Two-year German bond yields, sensitive to ECB rate expectations, were last down 7 bps at 2.65%.

A fall in oil prices from a four-year high helped drag yields lower - as did data from earlier in the session showing that the euro zone economy barely grew in the first quarter.

The tepid growth underscores how vulnerable Europe, a major importer of oil and gas, is to rising energy prices and the tricky situation facing the ECB.

Germany's IMK institute sees a 34% chance the bloc's largest economy slips into recession in the second quarter, up from 12% in March.

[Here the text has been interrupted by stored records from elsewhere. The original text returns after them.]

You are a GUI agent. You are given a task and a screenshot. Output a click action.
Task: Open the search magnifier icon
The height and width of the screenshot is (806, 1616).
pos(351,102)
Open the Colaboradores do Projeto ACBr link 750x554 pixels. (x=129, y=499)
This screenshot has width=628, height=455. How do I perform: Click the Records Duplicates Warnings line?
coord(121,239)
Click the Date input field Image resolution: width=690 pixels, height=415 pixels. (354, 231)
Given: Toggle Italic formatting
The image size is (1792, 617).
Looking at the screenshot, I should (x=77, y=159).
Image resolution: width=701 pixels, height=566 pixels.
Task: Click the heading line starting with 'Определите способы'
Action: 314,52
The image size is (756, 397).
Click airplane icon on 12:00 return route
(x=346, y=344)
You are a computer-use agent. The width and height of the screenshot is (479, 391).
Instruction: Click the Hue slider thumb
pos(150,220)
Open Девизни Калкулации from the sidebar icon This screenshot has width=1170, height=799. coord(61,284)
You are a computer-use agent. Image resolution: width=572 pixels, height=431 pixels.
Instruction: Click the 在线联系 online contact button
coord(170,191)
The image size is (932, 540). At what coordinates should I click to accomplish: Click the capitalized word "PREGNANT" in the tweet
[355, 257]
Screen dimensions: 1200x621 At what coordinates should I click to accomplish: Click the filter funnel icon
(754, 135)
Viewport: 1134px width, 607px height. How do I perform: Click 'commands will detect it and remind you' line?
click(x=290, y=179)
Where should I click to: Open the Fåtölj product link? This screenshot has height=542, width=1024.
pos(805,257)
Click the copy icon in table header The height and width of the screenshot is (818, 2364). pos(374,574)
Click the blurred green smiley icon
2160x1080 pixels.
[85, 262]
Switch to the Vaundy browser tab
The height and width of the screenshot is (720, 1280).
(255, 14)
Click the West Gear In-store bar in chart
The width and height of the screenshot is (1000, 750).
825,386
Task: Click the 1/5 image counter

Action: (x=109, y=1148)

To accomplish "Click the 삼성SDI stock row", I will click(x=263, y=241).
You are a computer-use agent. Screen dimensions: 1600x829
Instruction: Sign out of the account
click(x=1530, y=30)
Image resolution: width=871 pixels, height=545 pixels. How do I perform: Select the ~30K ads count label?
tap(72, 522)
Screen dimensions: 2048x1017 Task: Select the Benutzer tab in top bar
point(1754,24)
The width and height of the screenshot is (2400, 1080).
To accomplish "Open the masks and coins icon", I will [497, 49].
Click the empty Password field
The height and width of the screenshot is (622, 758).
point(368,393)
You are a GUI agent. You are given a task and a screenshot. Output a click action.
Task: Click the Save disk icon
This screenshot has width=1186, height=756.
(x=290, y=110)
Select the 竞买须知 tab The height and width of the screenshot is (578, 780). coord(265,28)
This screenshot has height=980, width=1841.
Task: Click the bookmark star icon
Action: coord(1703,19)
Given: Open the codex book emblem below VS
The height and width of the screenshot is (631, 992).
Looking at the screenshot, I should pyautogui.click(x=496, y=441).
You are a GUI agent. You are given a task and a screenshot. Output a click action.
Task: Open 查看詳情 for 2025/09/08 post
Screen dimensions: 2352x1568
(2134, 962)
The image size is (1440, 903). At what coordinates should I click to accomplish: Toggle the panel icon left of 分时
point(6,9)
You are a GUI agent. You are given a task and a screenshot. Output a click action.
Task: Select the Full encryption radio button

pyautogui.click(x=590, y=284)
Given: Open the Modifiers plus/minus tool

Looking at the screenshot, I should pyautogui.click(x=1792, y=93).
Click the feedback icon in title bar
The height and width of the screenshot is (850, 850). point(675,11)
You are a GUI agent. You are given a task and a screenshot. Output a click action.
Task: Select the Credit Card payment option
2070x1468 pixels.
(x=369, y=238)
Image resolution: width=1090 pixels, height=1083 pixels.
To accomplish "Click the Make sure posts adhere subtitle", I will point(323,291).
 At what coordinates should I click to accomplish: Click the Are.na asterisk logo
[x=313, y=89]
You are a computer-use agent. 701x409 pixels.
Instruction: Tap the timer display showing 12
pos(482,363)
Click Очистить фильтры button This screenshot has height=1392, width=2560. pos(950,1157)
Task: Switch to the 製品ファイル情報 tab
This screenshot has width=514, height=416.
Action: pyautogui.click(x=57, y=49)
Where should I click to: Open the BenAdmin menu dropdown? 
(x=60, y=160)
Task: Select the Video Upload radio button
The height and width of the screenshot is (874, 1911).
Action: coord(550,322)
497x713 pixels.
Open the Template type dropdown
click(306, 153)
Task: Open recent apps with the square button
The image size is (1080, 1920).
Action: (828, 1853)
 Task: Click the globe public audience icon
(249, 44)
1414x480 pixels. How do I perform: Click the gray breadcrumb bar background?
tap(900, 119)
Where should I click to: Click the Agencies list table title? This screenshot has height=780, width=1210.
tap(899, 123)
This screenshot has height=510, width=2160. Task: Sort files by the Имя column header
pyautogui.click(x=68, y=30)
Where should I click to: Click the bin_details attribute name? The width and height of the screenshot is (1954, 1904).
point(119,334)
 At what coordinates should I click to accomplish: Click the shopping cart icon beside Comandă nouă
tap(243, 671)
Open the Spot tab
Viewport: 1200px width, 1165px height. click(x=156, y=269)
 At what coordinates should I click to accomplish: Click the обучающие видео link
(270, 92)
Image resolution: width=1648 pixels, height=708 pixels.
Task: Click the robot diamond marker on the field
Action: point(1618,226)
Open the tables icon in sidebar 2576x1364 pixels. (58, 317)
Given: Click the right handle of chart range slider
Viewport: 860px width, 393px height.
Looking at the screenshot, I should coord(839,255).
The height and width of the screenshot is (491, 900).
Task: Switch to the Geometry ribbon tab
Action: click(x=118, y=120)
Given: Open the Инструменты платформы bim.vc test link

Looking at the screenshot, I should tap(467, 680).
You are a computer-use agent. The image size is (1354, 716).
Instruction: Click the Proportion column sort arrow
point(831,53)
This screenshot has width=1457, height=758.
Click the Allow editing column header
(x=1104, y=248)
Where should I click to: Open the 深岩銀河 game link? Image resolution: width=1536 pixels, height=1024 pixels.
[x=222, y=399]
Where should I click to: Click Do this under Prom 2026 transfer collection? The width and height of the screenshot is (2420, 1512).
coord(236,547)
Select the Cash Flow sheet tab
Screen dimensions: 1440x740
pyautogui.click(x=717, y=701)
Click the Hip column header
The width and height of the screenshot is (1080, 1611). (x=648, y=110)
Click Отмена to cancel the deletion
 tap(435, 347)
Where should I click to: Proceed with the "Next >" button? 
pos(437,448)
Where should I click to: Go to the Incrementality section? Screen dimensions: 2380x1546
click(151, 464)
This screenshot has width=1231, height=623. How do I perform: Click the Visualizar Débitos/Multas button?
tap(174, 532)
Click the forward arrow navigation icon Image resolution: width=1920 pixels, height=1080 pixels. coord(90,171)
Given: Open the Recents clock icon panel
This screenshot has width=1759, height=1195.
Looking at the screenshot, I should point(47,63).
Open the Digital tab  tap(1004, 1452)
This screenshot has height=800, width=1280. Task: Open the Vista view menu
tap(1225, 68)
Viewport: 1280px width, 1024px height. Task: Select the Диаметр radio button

MARKETS VOLATILE AS WAR CLOUDS OUTLOOK

Markets are grappling with a fast-moving situation and expectations have swung wildly.

Two weeks ago, oil prices were down significantly in the wake of the April 8 ceasefire and traders sharply reduced ECB rate-hike bets, only for them to ramp up again over the last week.

Just on Thursday, benchmark Brent crude oil prices rose to their highest since 2022 at $126.41 before falling sharply to $114.

"It's difficult for central bankers," said Joost van Leenders, senior investment strategist at Van Lanschot Kempen, adding that he thinks pricing of three hikes from the ECB this year "is a bit aggressive".

The Bank of England on Thursday held rates at 3.75% but British bond yields fell as traders also detected a slight reticence to raise rates. The U.S. Federal Reserve kept rates steady on Wednesday.

"These central banks are buying time to understand how long the conflict goes on (and) the oil price remains persistently high, and possibly gathering information at any level on possible second-round effects," said Alessia Berardi, head of global macroeconomics at the Amundi Investment Institute.

The euro fell very slightly after the ECB's decision, but then climbed to trade 0.5% higher at $1.173. European stocks extended their gains and rallied 1.3%.

Pictet Asset Management lead economist Nikolay Markov said his firm expects the ECB to raise rates twice this year.

Yet he also said that a longer-than-expected closure of the key Strait of Hormuz and a sustained rise in oil to $150 a barrel could push euro zone inflation to 6%, double its rate in April.